Trovato consenso su tale soluzione, si diede inizio ai lavori relativi che vennero eseguiti nel periodo dal 1767 al 1795 e che fecero assumere al Reno l’assetto planimetrico che, di massima, ancora oggi presenta.

Ma l’esecuzione di queste opere non acquietò le dispute fra bolognesi e ferraresi, ognuno preoccupato della sicurezza dei propri territori e della tutela dei propri interessi. E ciò in quanto la capacità di deflusso del nuovo alveo di Reno, così incanalato, si rivelò insufficiente allo smaltimento delle massime piene che il suo regime torrentizio spesso proponeva.

Ne conseguirono quindi ancora rotte, inondazioni ed un costante stato di insicurezza sulla tenuta delle difese, circostanze tutte che accesero violente dispute ed accuse sulla responsabilità degli eventi calamitosi avvenuti od incombenti.

A comporre le accese polemiche, intervenne la risolutezza di Napoleone Bonaparte. Presente in Italia dal 1796 per condurre la “Campagna d’Italia”, in occasione di un suo soggiorno a Bologna e per interessamento del proprio ministro Antonio Aldini, esaminò l’annosa questione e quindi, con proprio Decreto dell’ 11 giugno 1807, ordinò l’inalveazione del Reno nel Po di Venezia (o Po Grande) attraverso un Cavo (perciò detto Napoleonico) che dalla Panfilia avrebbe dovuto condurre le acque in Panaro, nei pressi di Bondeno, e di qui in Po.

Con rimarchevole rapidità, i lavori ebbero inizio l’anno seguente e, come racconta Icilio Tornani, “…furono per tre anni condotti con straordinaria alacrità, tanto che erasi quasi compìto il cavo che doveva ricevere il Reno…”.

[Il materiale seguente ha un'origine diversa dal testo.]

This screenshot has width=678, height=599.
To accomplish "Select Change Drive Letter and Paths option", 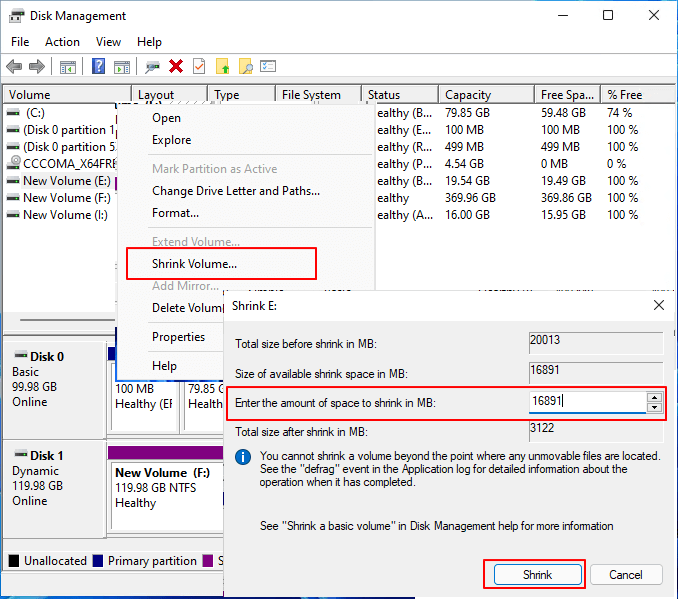I will [236, 191].
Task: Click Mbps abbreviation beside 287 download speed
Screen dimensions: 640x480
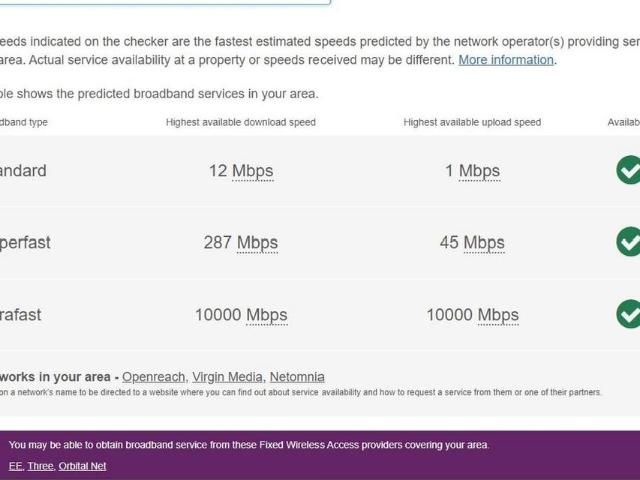Action: [257, 243]
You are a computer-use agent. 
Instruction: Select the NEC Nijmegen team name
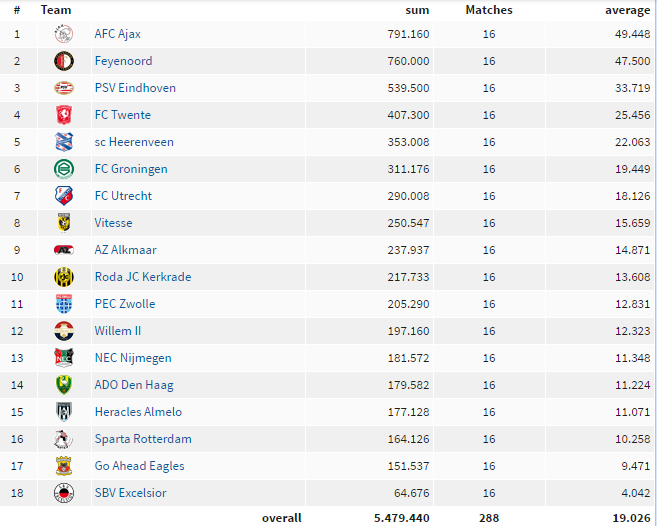tap(133, 358)
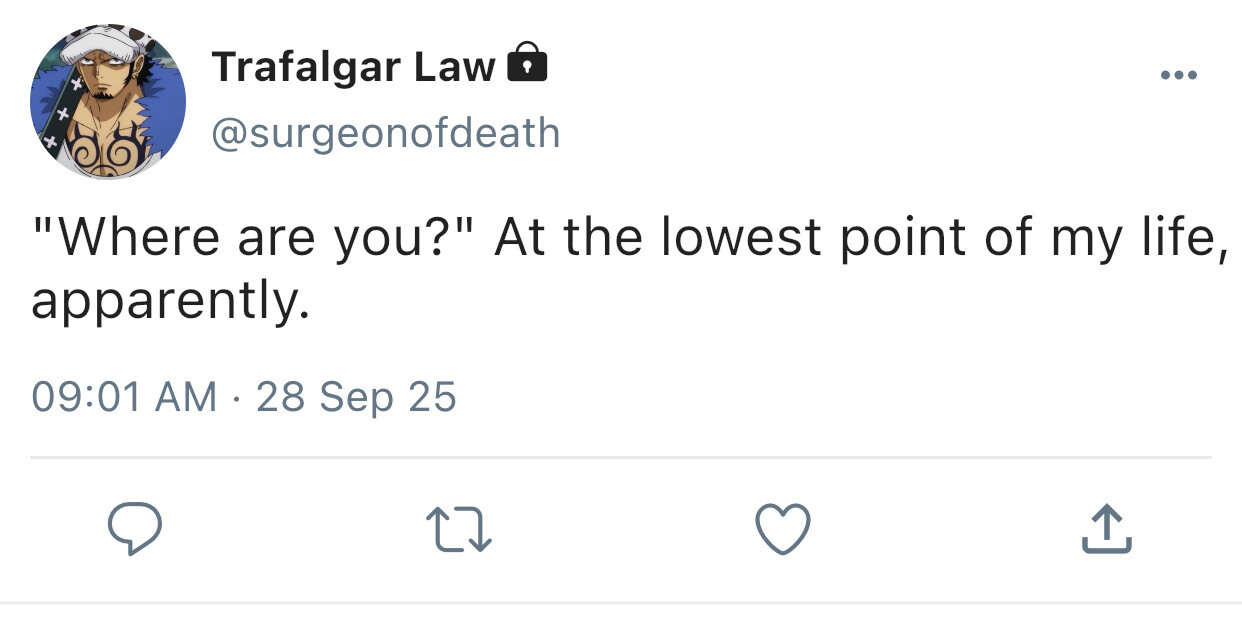Reply to the tweet with speech bubble icon
This screenshot has width=1242, height=621.
click(x=133, y=529)
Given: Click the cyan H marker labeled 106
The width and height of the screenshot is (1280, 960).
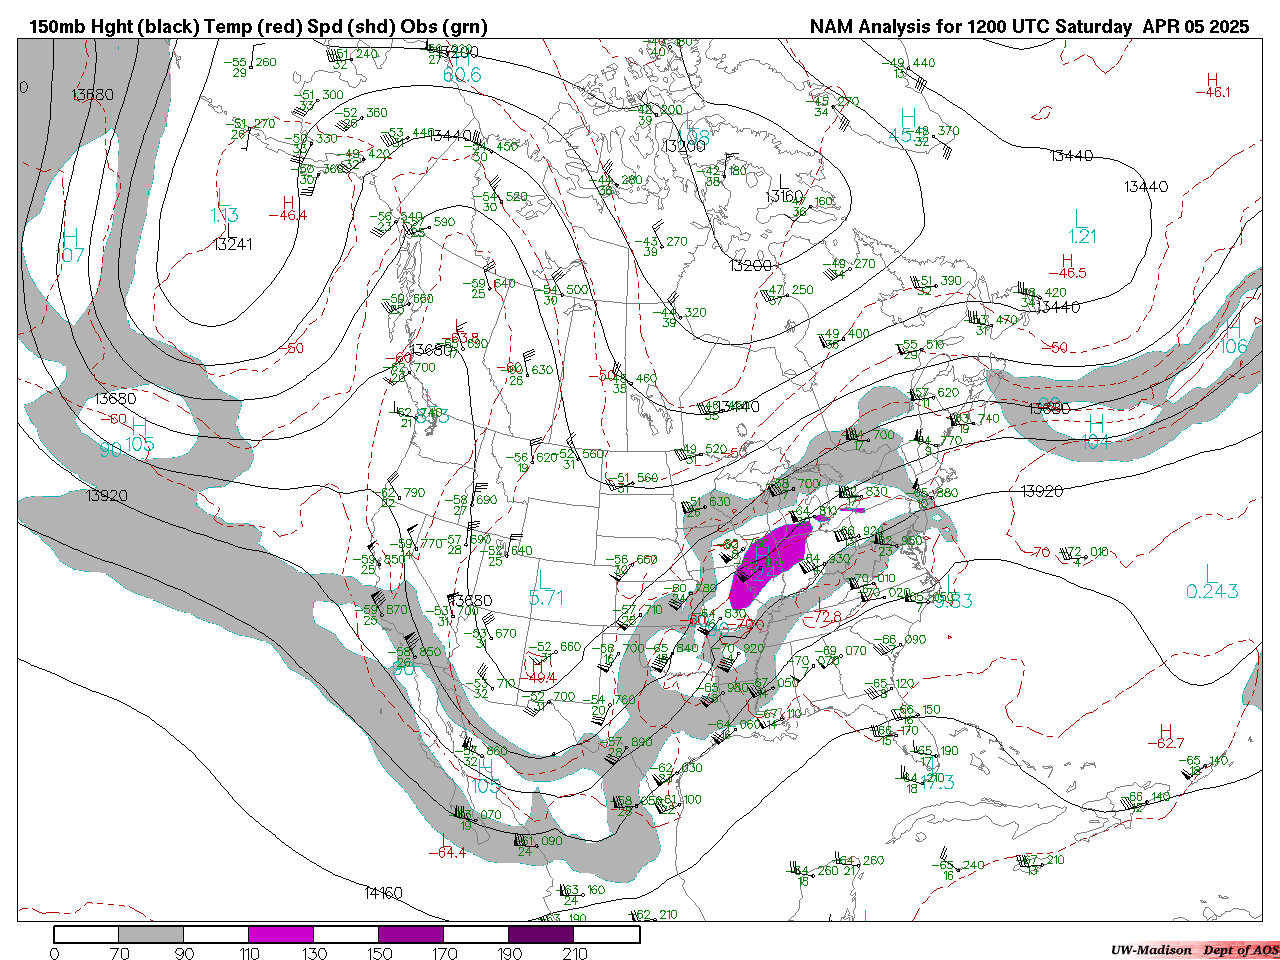Looking at the screenshot, I should pos(1234,326).
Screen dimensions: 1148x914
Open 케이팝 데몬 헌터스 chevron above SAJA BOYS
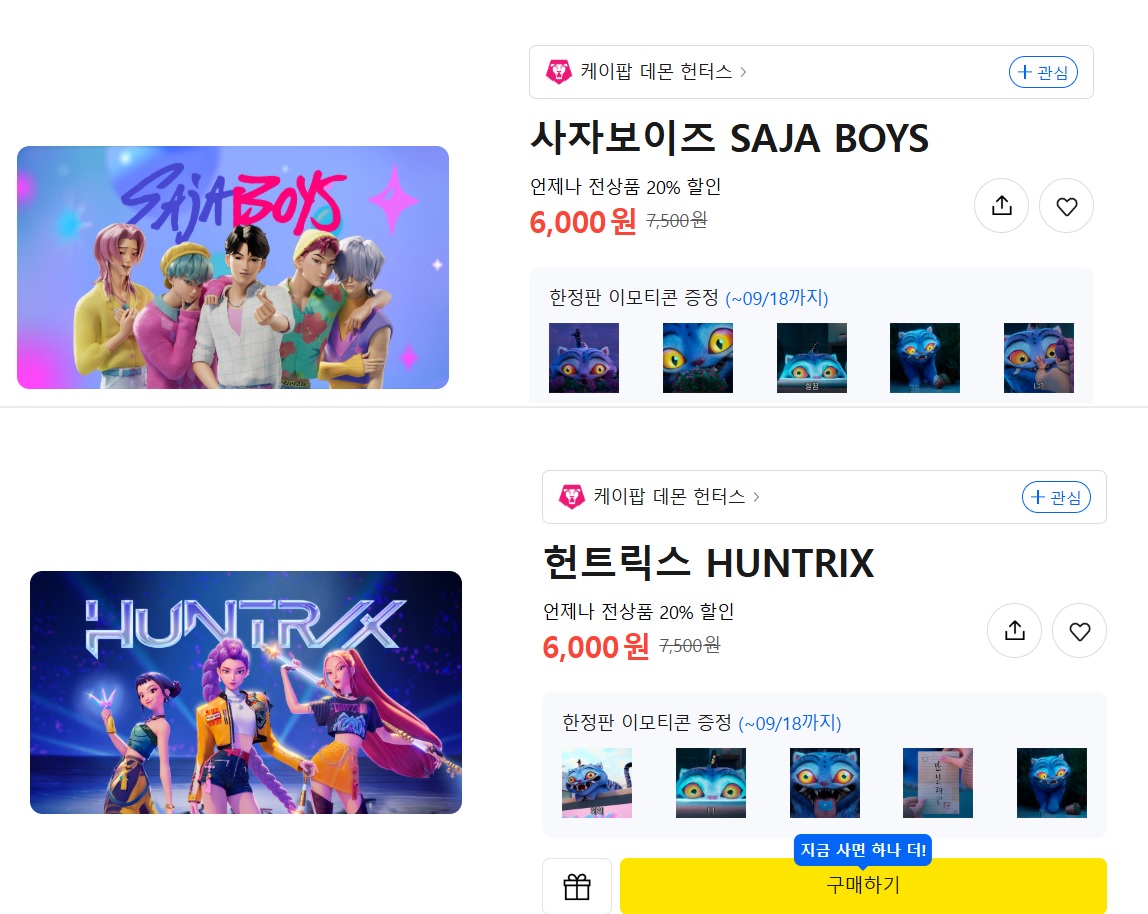click(743, 72)
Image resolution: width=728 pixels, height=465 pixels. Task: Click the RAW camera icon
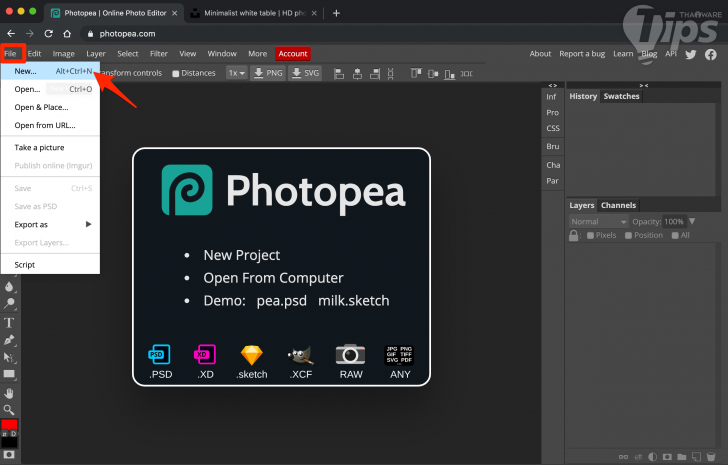pyautogui.click(x=350, y=355)
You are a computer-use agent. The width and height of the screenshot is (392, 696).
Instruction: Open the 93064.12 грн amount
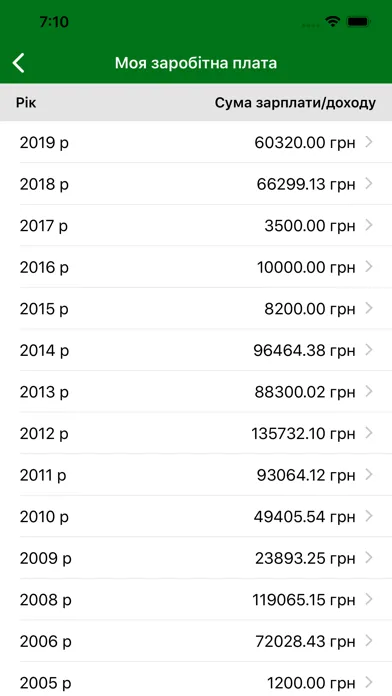[x=306, y=475]
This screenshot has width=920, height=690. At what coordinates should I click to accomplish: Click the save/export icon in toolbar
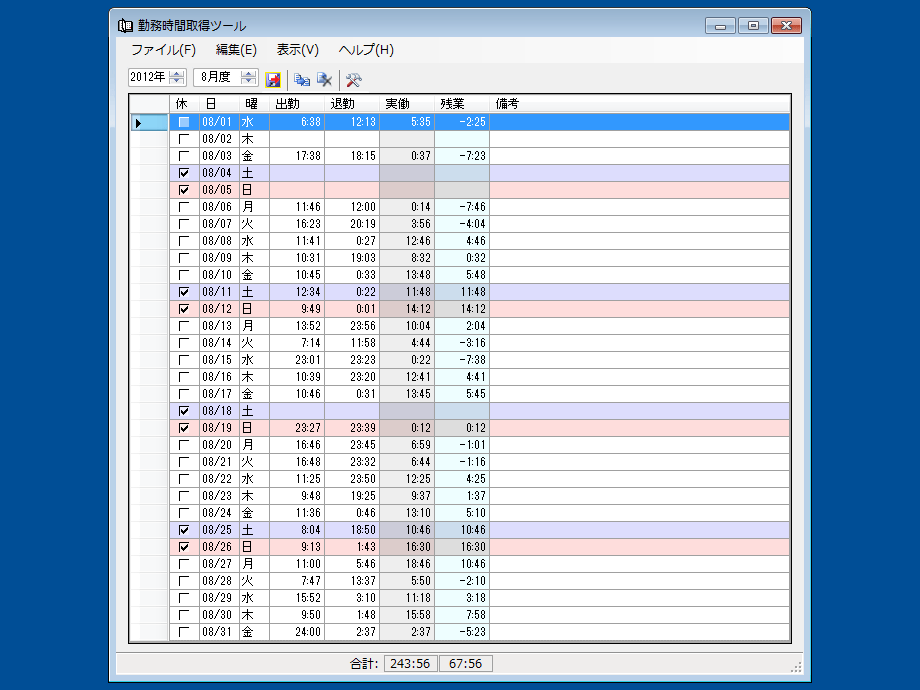pos(273,79)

Sennonché le vicende politiche e belliche dell’epoca distrassero i mezzi finanziari destinati all’opera ed i lavori ben presto illanguidirono. Narrano i cronisti dell’epoca che i settemila operai impiegati inizialmente si ridussero ad una trentina, per mostrare più che altro che l’impresa non era del tutto abbandonata. Ma l’abbandono fu poi completo, con la restaurazione degli antichi Governi.

Trascorsero cosi altri decenni, senza che il problema della sicurezza idraulica del Reno trovasse definitiva e razionale soluzione.

Nel 1930 venne risollevata la questione della immissione del Reno in Po ed allora il Ministero dei LL.PP. ne decise il riesame, nominando allo scopo una apposita Commissione costituita dagli allora Ispettori Superiori del Genio Civile Giandotti, Dardanelli e Vito Fornari. A conclusione dei suoi lavori, tale Commissione espresse i seguenti convincimenti:

 

  1. che non si ravvisava convenienza economica fra l’ipotesi di spesa occorrente per la realizzazione del diversivo Napoleonico e quella invece necessaria per il potenziamento dei corpi arginali di tutto il complesso idraulico di Reno sotteso al diversivo stesso;
  2. che, considerata l’evoluzione positiva dell’assetto delle opere idrauliche interessate e di quelle di bonifica ad esse connesse (in via di completamento) potevano ormai considerarsi superate le preoccupazioni sulla sicurezza di tali opere, preoccupazioni che, nell’ultimo secolo, avevano acceso appassionati dibattiti fra uomini di governo ed insigni studiosi;
  3. che, per contro, la realizzazione della nuova inalveazione di Reno nel Cavo Napoleonico sarebbe stata fonte di serie preoccupazioni circa la sicurezza idraulica dei territori attraversati dal nuovo canale;
  4. che i vantaggi attribuibili a tale inalveazione sarebbero stati di lieve entità e comunque certamente inferiori agli svantaggi che invece ne avrebbe subito l’equilibrio idraulico del corso del Po, pesantemente gravato dagli apporti liquidi e solidi di Reno.

Per tutto quanto sopra, la Commissione concluse che, allo stato dei fatti, non fosse conveniente né nei riguardi idraulici, né sotto il profilo economico, realizzare la deviazione del Reno alla Panfilia per la sua immissione in Po.

Accolta tale conclusione, venne quindi abbandonata l’ipotesi di dare completamento al diversivo Napoleonico per immettere il Reno in Po.

Perdurando però le obiettive preoccupazioni per la sicurezza idraulica del tratto di Reno a valle della Panfilia, si fece strada l’idea di mediare le opposte ragioni, da secoli dibattute, realizzando una attenuazione delle piene del Reno mediante un parziale scolmo delle stesse alla Panfilia, con recapito delle acque derivate in Po, attraverso il Cavo Napoleonico opportunamente sistemato a tal fine.